The Jeb is on the move, and making presidential noises, complete with the amnesiac's claim that ISIS is the result of our non-interference- as if a crew kitted out with American-made and/or bought gear appearing suddenly in lands the U.S. has been destabilizing for years isn't USG's fault.
A Bush/Clinton horse race in 2016 would be a test of the American people. Will they revolt? When will they revolt? The oligarchy may be like a little kid poking an ant hill with a stick, trying to see when and where the ants will swarm.
Surely it would not be too hard to write a script people could believe, rather than insist on the one that will reinforce the sense of disenfranchisement.
2 comments:
In my opinion, the test was flunked in 2000. In a healthy system, after John McCain lost every single Republican presidential primary he should never have been heard from again.

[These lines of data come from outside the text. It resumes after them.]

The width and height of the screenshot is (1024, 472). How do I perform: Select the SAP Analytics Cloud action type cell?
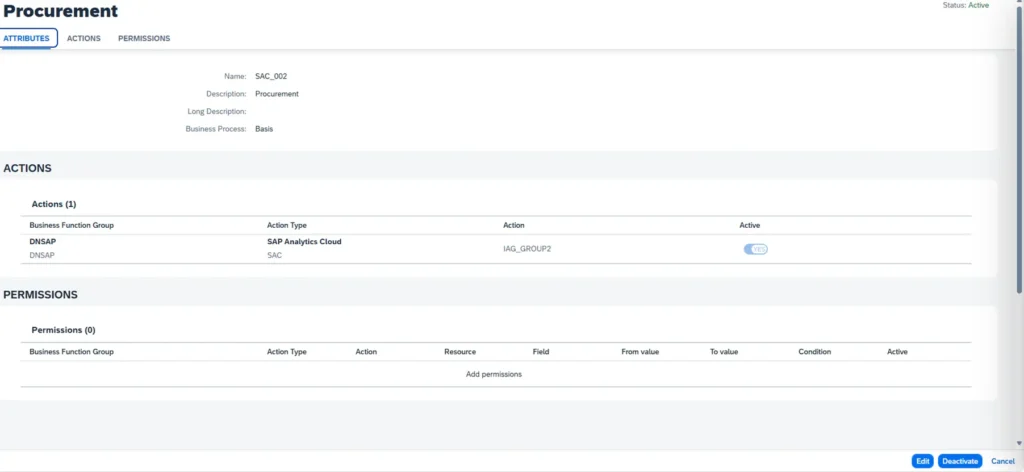304,242

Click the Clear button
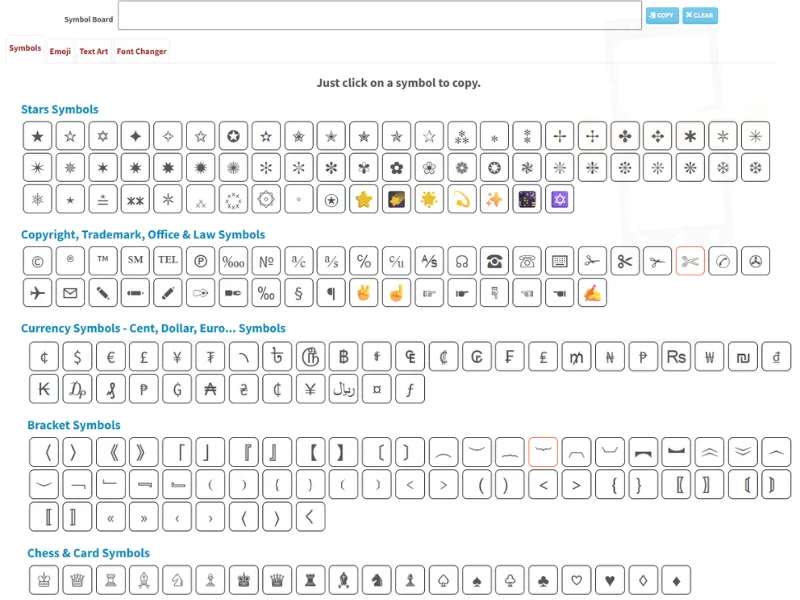pyautogui.click(x=699, y=15)
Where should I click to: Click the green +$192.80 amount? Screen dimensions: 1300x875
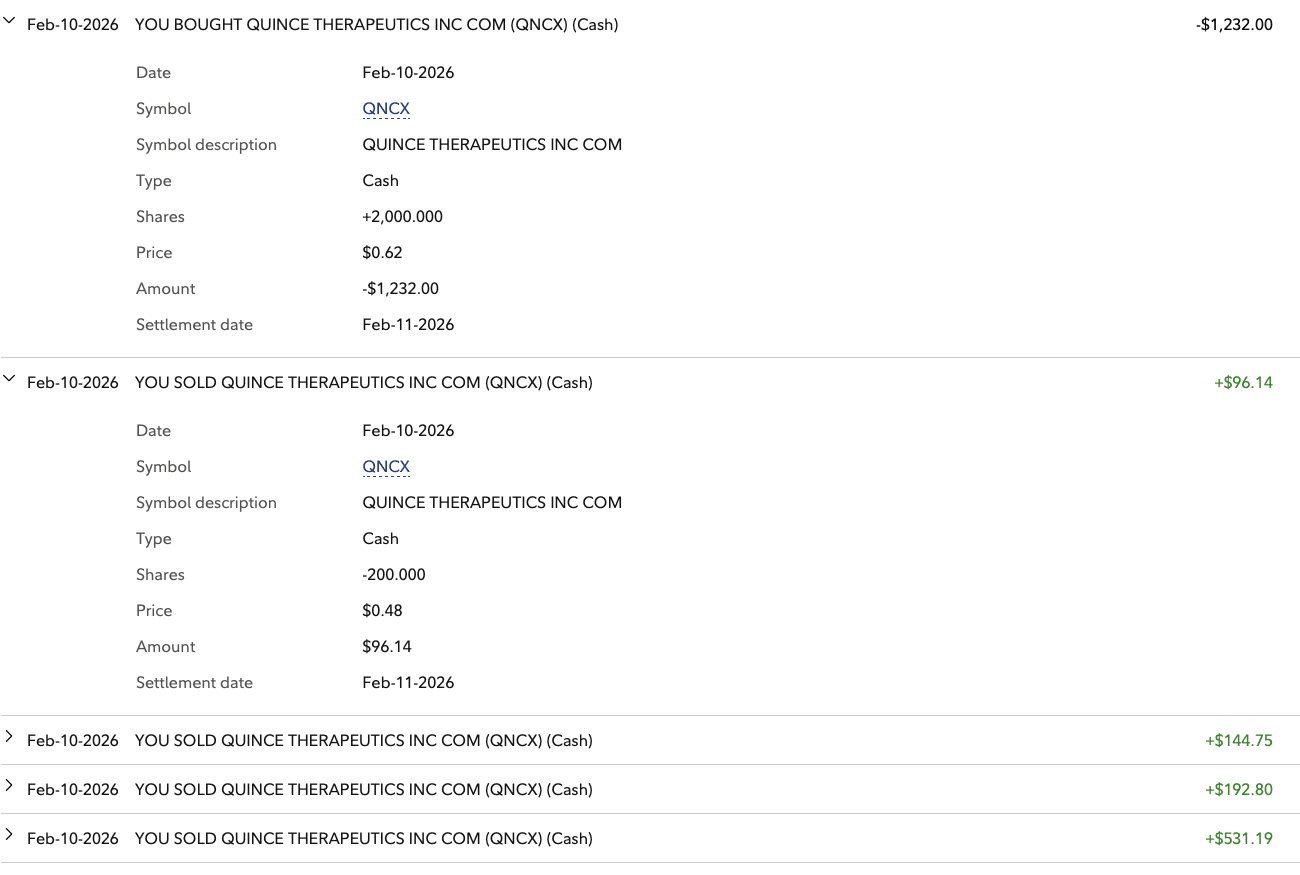pyautogui.click(x=1239, y=790)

He would have been ridiculed as patently repulsive to the national electorate and therefore completely irrelevant to national policy debate.
2008. I certainly thought McCain as a Republican candidate was a betrayal, and of course I wouldn't vote for a Democrat. The thing that stopped me from looking at voting as anything other than a farce was that both candidates went back to Congress to back the bail outs. It was in McCain's best interest to say no- that is, if he actually wanted to be president more than serving the interests of the oligarchy.
There are repeated tests, and I flunked them until 2008, and most of my fellow Americans continue to flunk them. I listen to good men, even men who know a lot of this stuff already, and they have this suicidal sense of morality, a morality that essentially says that we must always and everywhere be at a tactical and strategic disadvantage. It is worse than having your backs against the wall, because at least then you have your backs covered.